= Instructions =
a - Answer these three questions using the hospital mix-up story, one answer per line, marked the same way:
(i) How old is Michelle Woods?
(ii) In which city is Addenbrooke's Hospital?
(iii) What job does Chris Coe hold?
b - Turn the paragraph of the hospital mix-up story that begins "Addenbrooke's has accepted" into a short list of its main facts.
c - Pick up the hospital mix-up story after its last sentence and keep it going.

= Excerpt to read =
______________________________

Two women are suing a pioneering hospital after a mix-up in which a pregnant patient had her healthy baby aborted, having been told wrongly that it had Down's syndrome.

Her test results were mixed up with those of 28-year-old Michelle Woods, who was told she was carrying a healthy boy, when in fact her baby was a Down's syndrome girl. Ms Woods also had an abortion.

The mistake happened at the world-famous Addenbrooke's Hospital in Cambridge, which has featured in BBC Television's Hospital Watch and is known as a pioneering transplant hospital.

Addenbrooke's has accepted it was a case of human error. A letter of apology has been sent to both women and extra checks have been introduced to prevent such mistakes happening again.

Chris Coe, head of communications at Addenbrooke's, said yesterday that he believed both women were taking legal action. It is likely the matter will be settled out of court.

______________________________

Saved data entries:
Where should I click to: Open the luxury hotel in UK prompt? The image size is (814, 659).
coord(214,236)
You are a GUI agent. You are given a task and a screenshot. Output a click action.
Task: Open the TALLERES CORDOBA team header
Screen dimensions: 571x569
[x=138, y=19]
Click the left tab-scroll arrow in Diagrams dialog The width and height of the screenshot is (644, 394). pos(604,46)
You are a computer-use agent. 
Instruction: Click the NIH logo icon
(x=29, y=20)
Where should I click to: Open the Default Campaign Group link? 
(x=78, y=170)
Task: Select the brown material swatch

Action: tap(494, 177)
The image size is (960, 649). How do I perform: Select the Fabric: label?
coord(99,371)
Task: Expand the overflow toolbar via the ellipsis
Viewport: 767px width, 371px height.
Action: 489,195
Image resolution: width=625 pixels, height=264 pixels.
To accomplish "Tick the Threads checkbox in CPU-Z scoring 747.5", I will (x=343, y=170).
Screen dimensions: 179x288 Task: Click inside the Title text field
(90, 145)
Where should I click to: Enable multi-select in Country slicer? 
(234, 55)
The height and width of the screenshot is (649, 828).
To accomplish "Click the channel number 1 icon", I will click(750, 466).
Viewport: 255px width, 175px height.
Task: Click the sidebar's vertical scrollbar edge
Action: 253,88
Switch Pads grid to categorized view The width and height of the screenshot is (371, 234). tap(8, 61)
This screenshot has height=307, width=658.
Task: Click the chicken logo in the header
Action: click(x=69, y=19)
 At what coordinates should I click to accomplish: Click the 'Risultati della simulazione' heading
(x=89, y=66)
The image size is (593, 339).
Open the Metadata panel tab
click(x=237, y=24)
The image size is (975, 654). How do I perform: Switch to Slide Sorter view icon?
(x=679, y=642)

______________________________

= Answers for the tasks =
a -
(i) 28
(ii) Cambridge
(iii) Head of communications at Addenbrooke's

b -
- Addenbrooke's has accepted that the mistake was human error.
- Both women have received a letter of apology.
- Extra checks have been introduced to stop such mistakes from happening again.

c -
The mix-up occurred in a laboratory, when two test samples were wrongly labelled. It was discovered on 4 September. Both women were patients at West Suffolk hospital, whose samples were sent in Addenbrooke's regional genetics laboratory to be tested for Down's syndrome. The woman who lost the healthy baby has not been identified.

A statement from Addenbrooke's said: "An error in labelling samples led to one of these patients being incorrectly informed that her baby had Down's syndrome, and she subsequently terminated her pregnancy."

Routine tests on the aborted foetus of the healthy baby confirmed that it did not have Down's syndrome.

The statement added that the other patient, Ms Woods, was wrongly informed that her baby was healthy, but was told of the mistake by her consultant while still in the early days of pregnancy, and was therefore still able to make choices about her unborn baby's future.

"A subsequent internal inquiry revealed that the two patients' samples had interchanged labels, and human error was found to be the cause of this mistake," the statement said.

Ms Woods, of Thetford, Norfolk, told the Today newspaper: "I feel sorry for the other lady because she suffered much more. If she hadn't had the termination she would have had a perfect baby."

Two inquiries, one internal and one external, were held into the tragedy in September. Because of the number of people working in the laboratory it was impossible to say who was individually responsible for the mistake. Procedures have since been tightened up and extra checks introduced.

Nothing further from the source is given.